Source records
- Opening Delimiter -

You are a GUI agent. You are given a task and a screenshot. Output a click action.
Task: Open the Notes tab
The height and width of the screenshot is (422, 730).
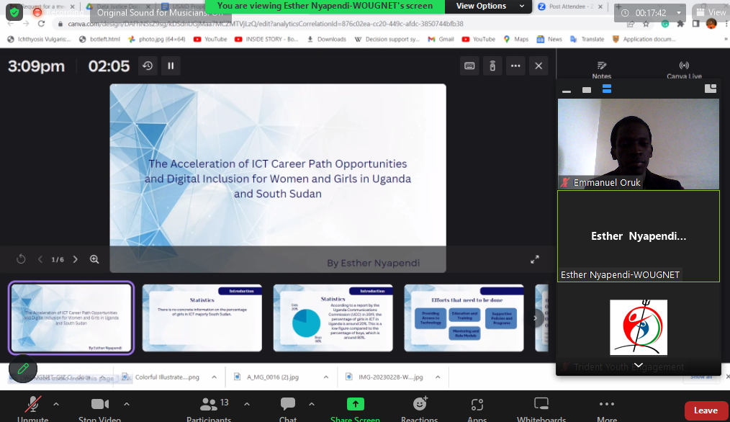coord(601,70)
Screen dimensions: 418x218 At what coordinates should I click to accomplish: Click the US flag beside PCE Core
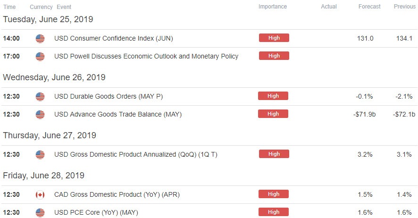(40, 213)

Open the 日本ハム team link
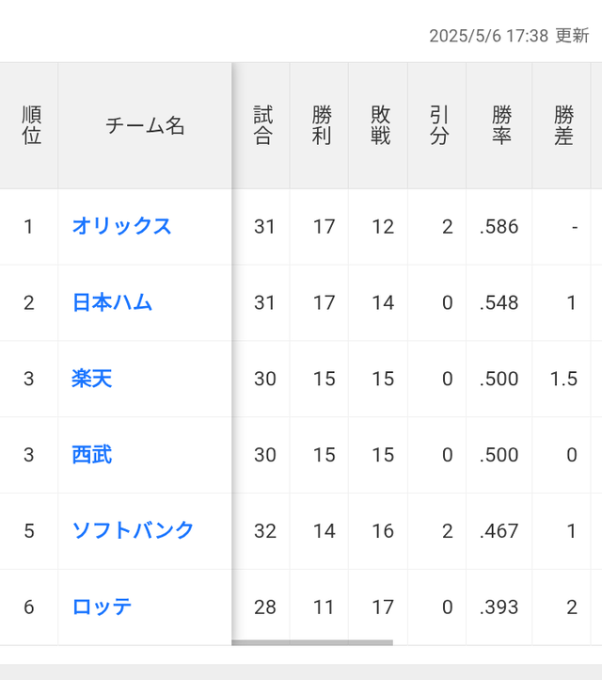[x=112, y=302]
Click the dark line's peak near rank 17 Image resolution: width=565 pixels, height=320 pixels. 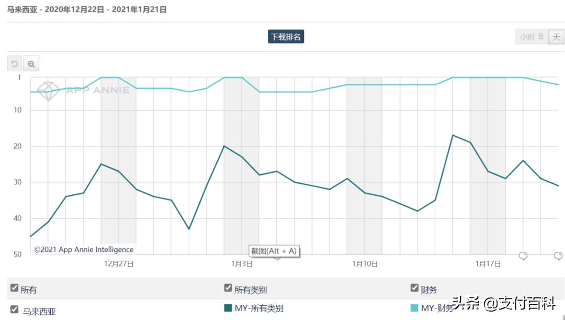[453, 135]
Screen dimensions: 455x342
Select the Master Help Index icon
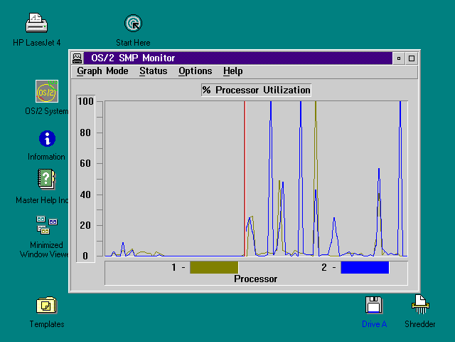click(47, 179)
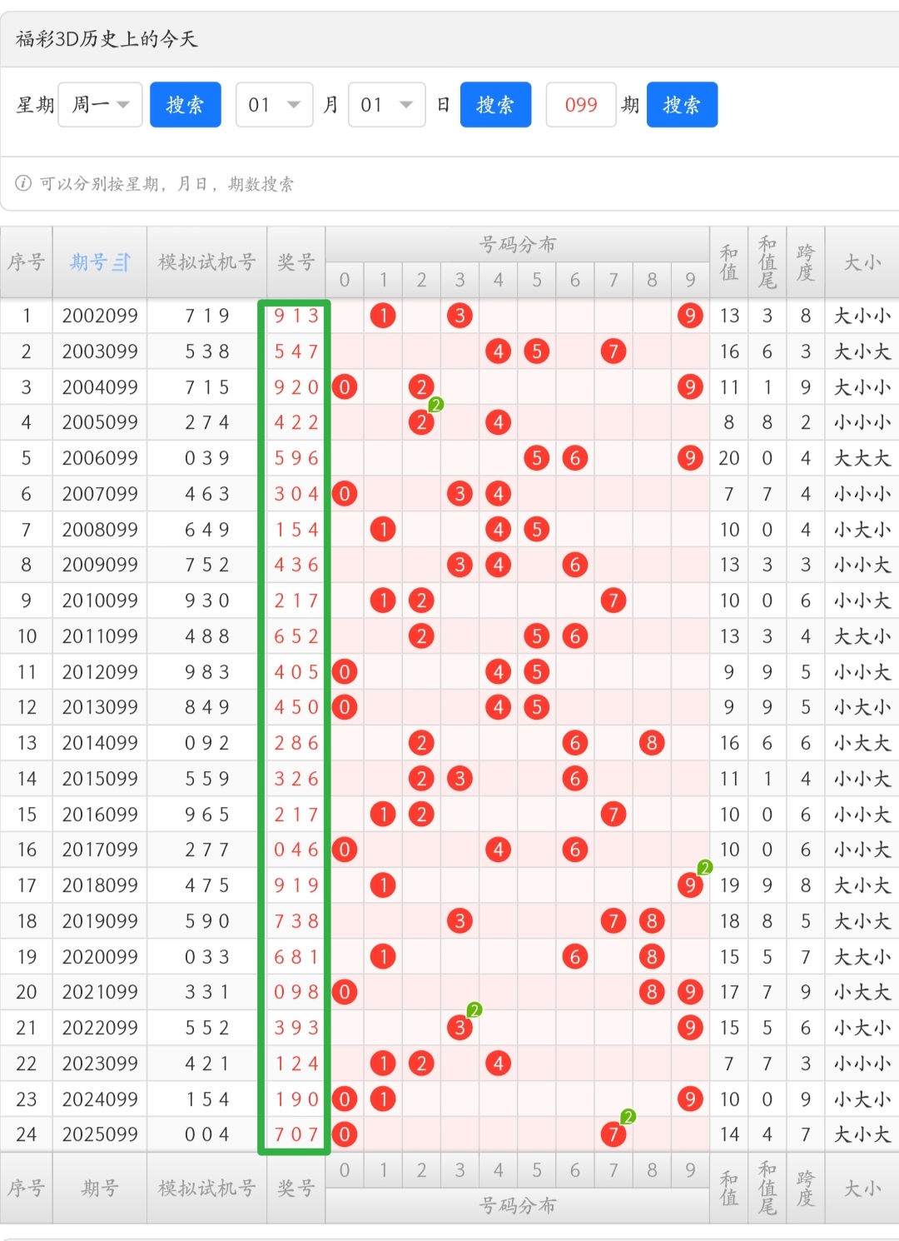Screen dimensions: 899x1241
Task: Click the winning number 913 in row 1
Action: pyautogui.click(x=296, y=316)
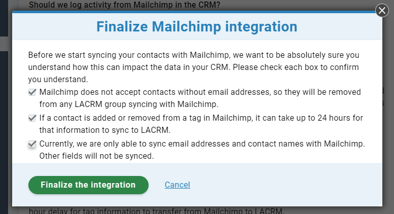Viewport: 394px width, 214px height.
Task: Click the 'Other fields will not be synced' line
Action: (96, 156)
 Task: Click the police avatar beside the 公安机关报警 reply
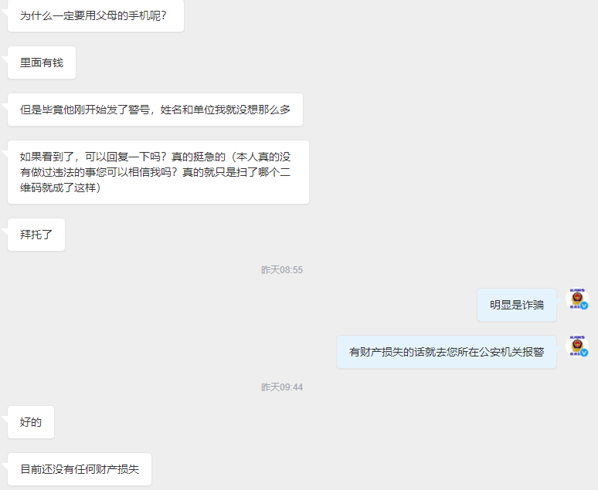click(x=577, y=346)
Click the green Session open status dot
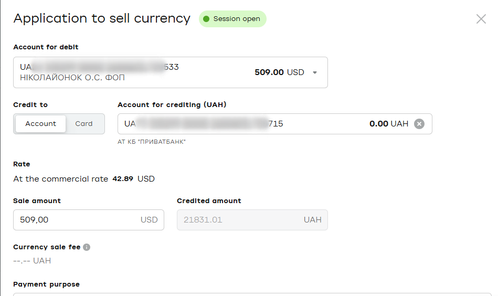The image size is (498, 296). tap(206, 19)

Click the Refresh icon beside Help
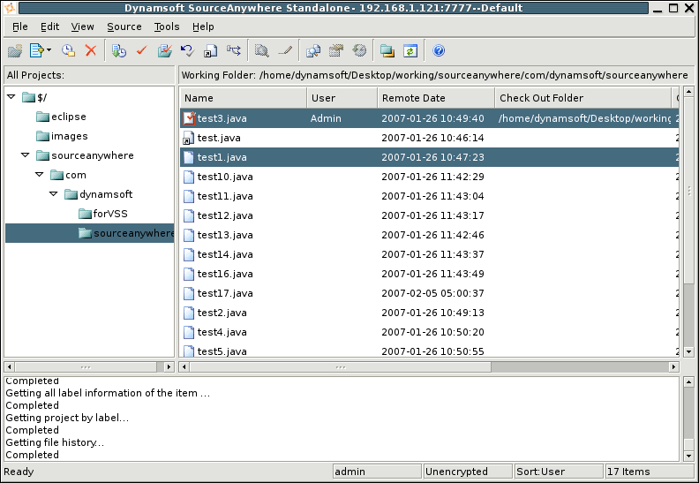tap(410, 51)
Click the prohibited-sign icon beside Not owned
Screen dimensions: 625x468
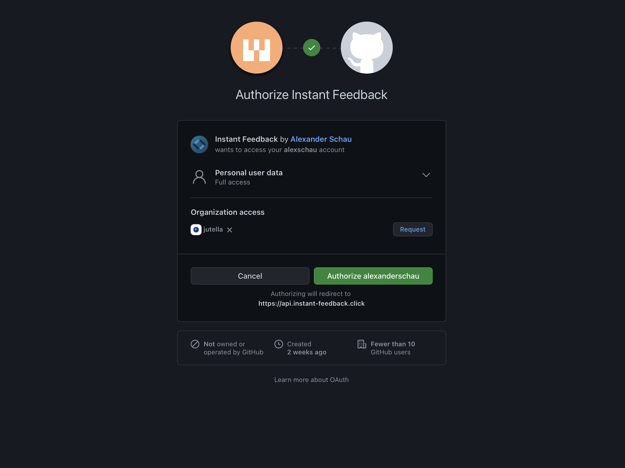pyautogui.click(x=194, y=344)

- Closing Delimiter -

Work order
Exactly the lines from the one containing "Click the Refresh icon beside Help" through the last line of the material above, both included and free of pictures, should make up your answer, please.

Output of the task
Click the Refresh icon beside Help
tap(410, 51)
Click the prohibited-sign icon beside Not owned
Screen dimensions: 625x468
pyautogui.click(x=194, y=344)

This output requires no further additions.